Samenvatting
Seakle de Vries vertrek op 11 november 1937 voor werk bij de Bataafse Petroleum Maatschappij (BPM) naar Nederlands-Oost-Indië. In een brief aan zijn zusje Siet (toen 20 jaar) vraagt hij om te schrijven over wat zij als jonge herbergiersdochter meemaakt tijdens de oorlogsjaren in Pingjum, een dorpje in Friesland. Seakle en zijn vrouw Brandie maken op hun beurt aantekeningen in Indië. Regelmatig vraagt Siet zich in haar dagelijkse notities af hoe het met Seakle gaat. In dit boek zijn passages uit de brieven van Seakle en zijn vrouw opgenomen. Seakle, Brandie, Siet, en ook broer Sipke hebben het van groot belang gevonden om te schrijven over het leven. Te schrijven om gebeurtenissen door te vertellen. Ook Nynke Sietske de Vries, de dochter van Siet, vindt het belangrijk en zij heeft de schriftjes van haar moeder al die jaren zorgvuldig bewaard.

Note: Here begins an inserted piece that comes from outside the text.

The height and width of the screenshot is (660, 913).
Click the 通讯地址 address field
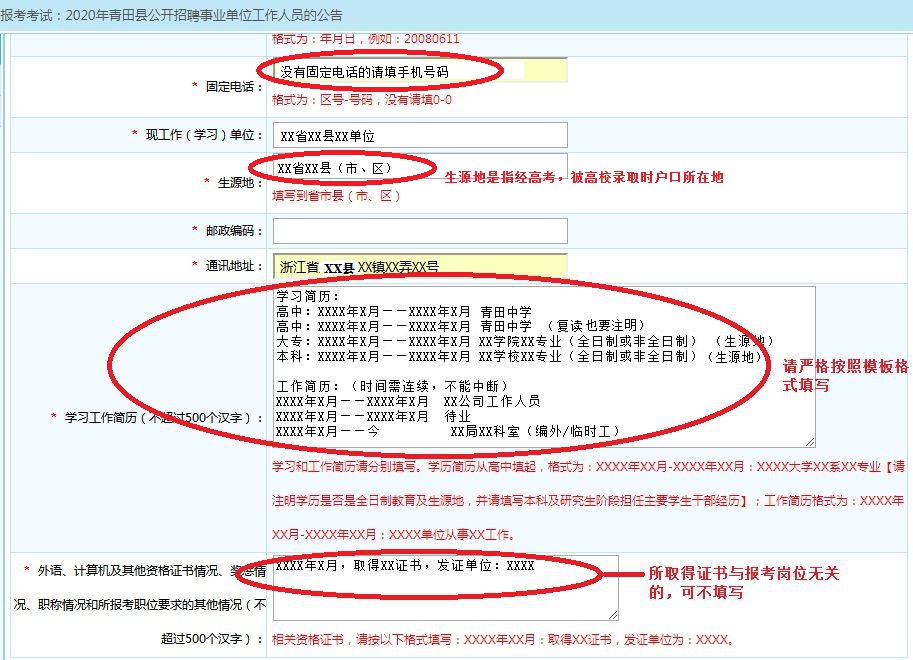pyautogui.click(x=420, y=267)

In dit boek heeft zij de aantekeningen van haar moeder gerangschikt naar een aantal thema's en gecombineerd met de brieven van Seakle en Brandie. Zodoende ontstaat een beeld over die periode waarin de oorlog in alles voelbaar is en waar het gaat over goed en fout, maar ook over het gewone leven, het vermaak en het bezig zijn met de toekomst. Het boek is ruim geïllustreerd met foto's.
Sesi geeft een fraai tijdsbeeld van het leven op het (Friese) platteland ten tijde van de Tweede Wereldoorlog.